摘要: 双目图像超分辨(stereo image super-resolution,SSR)旨在结合双目相机两个不同视角的图像信息,生成具有更高分辨率和更丰富细节的图像。当前,基于Transformer的SSR方法通过自注意力机制可以捕获全局的依赖关系,并获取广泛的上下文信息,但其计算复杂度随序列长度的增加呈平方级增长,运行效率不高。因此,提出基于Mamba架构的双目图像超分辨重建网络模型(MambaSSR)。Mamba架构具有线性计算复杂度,可以明显提高算法的运行效率,并具备和Transformer同样强大的功能。另外,在提出的MambaSSR模型中还设计了频域注意力模块,以保留关键的频率信息,从而更准确地重建图像的纹理细节。在多个公开数据集上进行了实验,结果表明,与主流方法相比,所提Mamba模型能够以更高的运行效率实现优越的超分辨重建效果。
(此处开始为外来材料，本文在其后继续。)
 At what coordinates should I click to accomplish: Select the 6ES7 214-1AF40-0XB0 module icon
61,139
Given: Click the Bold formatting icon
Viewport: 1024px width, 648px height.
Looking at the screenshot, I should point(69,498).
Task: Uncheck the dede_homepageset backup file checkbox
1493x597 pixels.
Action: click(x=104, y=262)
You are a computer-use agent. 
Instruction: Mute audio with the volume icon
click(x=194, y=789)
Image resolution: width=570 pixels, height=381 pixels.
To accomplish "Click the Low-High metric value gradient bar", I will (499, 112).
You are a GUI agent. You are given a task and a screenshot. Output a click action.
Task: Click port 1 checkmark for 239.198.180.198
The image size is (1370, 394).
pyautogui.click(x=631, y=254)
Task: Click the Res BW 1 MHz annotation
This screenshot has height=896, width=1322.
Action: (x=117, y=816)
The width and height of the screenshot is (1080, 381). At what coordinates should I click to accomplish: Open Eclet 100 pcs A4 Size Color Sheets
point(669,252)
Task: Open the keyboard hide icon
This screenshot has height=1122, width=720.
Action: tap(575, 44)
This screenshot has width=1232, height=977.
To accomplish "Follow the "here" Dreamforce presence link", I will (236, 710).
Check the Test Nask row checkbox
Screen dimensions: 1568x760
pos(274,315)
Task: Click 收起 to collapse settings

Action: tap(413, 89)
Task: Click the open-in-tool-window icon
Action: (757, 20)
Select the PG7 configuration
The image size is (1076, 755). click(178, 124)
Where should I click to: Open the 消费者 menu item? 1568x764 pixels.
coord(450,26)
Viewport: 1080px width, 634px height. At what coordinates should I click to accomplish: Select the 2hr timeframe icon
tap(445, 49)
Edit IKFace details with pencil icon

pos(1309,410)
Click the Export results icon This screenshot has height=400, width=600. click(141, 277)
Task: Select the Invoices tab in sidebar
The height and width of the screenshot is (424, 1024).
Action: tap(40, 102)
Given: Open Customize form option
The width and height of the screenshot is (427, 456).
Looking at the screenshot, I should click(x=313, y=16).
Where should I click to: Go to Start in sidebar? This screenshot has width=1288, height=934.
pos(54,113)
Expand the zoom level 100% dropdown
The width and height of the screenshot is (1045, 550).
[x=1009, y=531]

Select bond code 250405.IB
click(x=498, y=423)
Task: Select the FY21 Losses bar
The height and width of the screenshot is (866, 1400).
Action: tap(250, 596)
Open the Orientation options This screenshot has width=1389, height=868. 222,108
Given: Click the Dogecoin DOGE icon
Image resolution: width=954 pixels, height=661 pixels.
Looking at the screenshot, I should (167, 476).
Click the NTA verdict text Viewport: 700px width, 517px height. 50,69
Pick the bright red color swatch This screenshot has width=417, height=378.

关键词: 双目图像, 图像超分辨重建, Mamba, 频域

Abstract: Stereo image super-resolution (SSR) aims to exploit image information from two different perspectives of the binocular camera to generate images with higher resolution and richer details. Currently, Transformer-based SSR methods can capture global dependencies and obtain extensive contextual information through self-attention mechanisms. However, the computational complexity gets a quadratic increase with the sequence length, resulting in a low efficiency. Therefore, a new stereo image super-resolution network model based on Mamba architecture (MambaSSR) is proposed. The Mamba architecture has linear computational complexity, which can significantly improve the running efficiency of algorithms, and has the same powerful functions as Transformers. In addition, a frequency domain attention module is designed in the proposed MambaSSR model to preserve key frequency information. Thereby, more accurate texture details are reconstructed. Experiments are conducted on several public datasets, and the experimental results show that compared with mainstream methods, the proposed Mamba model can achieve excellent super-resolution reconstruction results with higher running efficiency.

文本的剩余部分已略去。